**PROBLEMS TO SOLVE**
1: According to the article on Graves' disease below, why do radioactive iodine treatment and surgery leave a patient needing hormone replacement for life? Answer in one to three sentences.
2: List every problem that the article on Graves' disease below says hyperthyroidism can lead to.
3: Continue the article on Graves' disease below, starting after its final sentence.

If You Are Being Treated for Graves' Disease Can You Still Lose Weight by Dieting?
Keep your metabolism high by exercising. Photo Credit Jupiterimages/Goodshoot/Getty Images

Graves' disease is the most common type of overactive thyroid disorder. It's caused by an immune system response that makes your thyroid produce too many hormones. Thyroid hormones control metabolism. As you are being treated for Graves' disease, you may start to gain weight as your body produces fewer hormones and your metabolism slows down. But it is possible to lose weight during treatment. Your weight loss may be slow while your body adjusts to your new lower metabolism. If you follow a healthy diet, however, it will help you feel your best and reach a healthy body weight.

Understanding Graves' Disease

Graves' disease is an autoimmune disorder that causes your thyroid to overproduce T3 and T4 hormones -- which regulate metabolism. With Graves' disease, everything speeds up -- from your heart rate to the rate your body converts food into energy and how fast that energy is used. Hyperthyroidism can lead to anxiety, heart palpitations, insomnia, sweating, fatigue, weakness and vision problems. Usually, weight loss occurs with hyperthyroidism. Women are 10 times more likely to be affected by Graves' disease than men are and it often strikes women in their 20s and 30s. There are three treatments for Graves' disease -- anti-thyroid medications, radioactive iodine treatment and surgery. Both radioactive iodine and surgery destroy all thyroid function; you will become hypothyroid and need to take a hormone replacement for the rest of your life.

Stored items:

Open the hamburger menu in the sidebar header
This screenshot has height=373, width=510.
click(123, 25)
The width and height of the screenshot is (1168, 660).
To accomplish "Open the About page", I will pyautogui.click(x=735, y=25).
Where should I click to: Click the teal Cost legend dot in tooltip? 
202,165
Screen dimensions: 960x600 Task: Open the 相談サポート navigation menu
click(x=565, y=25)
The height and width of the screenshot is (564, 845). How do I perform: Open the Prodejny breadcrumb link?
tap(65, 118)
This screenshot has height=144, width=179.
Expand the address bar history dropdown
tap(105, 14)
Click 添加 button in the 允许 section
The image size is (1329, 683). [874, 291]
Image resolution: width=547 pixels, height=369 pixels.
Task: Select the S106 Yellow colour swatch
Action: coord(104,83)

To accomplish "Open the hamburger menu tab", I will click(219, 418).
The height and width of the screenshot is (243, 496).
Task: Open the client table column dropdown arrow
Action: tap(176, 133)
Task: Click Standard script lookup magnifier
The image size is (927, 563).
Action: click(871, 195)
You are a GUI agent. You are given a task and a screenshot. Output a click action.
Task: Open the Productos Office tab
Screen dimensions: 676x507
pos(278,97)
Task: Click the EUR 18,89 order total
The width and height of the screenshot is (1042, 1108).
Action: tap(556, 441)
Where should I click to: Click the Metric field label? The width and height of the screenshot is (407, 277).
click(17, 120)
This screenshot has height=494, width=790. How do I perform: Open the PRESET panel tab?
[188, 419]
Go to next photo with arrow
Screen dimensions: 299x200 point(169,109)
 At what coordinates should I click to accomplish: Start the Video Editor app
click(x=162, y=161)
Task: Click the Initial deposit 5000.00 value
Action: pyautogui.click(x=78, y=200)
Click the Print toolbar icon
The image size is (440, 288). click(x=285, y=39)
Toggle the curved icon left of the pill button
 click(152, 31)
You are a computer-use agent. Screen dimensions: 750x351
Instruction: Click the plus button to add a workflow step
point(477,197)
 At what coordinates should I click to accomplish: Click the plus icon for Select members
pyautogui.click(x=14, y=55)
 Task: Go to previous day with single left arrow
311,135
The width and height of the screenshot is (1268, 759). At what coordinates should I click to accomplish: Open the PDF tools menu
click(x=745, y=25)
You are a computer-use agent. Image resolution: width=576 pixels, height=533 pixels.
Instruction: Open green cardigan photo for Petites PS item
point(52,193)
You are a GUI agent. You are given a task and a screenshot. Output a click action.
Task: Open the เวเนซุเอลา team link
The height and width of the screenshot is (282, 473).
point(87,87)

**EXERCISE RESPONSES**
1: Both treatments destroy all thyroid function, so the patient becomes hypothyroid. For that reason, a hormone replacement must be taken for the rest of the patient's life.

2:
- Anxiety
- Heart palpitations
- Insomnia
- Sweating
- Fatigue
- Weakness
- Vision problems

3:
Thyroid Treatment and Metabolism

Treatment for Graves disease will slow your metabolism, as hormone production is either slowed or stopped entirely. Your metabolism control the rate you burn calories -- the higher your metabolism, the easier it is for you to lose weight. There are three parts to your metabolism: your Basal Metabolic Rate, physical activity and digestion. You can increase the number of calories burned during digestion by making changes in your diet, and you can boost the energy needed for physical activity by exercising more. Strength training exercises that build muscle mass will increase your BMR because muscle uses more energy at rest.

Graves' Disease and Diet

Hypothyroidism is not caused or cured by your diet and affects overweight, underweight and average weight people. To lose weight with Graves' disease, you need to follow a healthy weight loss eating plan that includes a variety of foods and engage in regular exercise. To keep your metabolism as high as possible, you need to eat at least 1,200 calories daily. If you don't consume enough calories, your metabolism slows down to conserve energy. It's a biological survival mechanism that helps you survive long periods of fasting or famine.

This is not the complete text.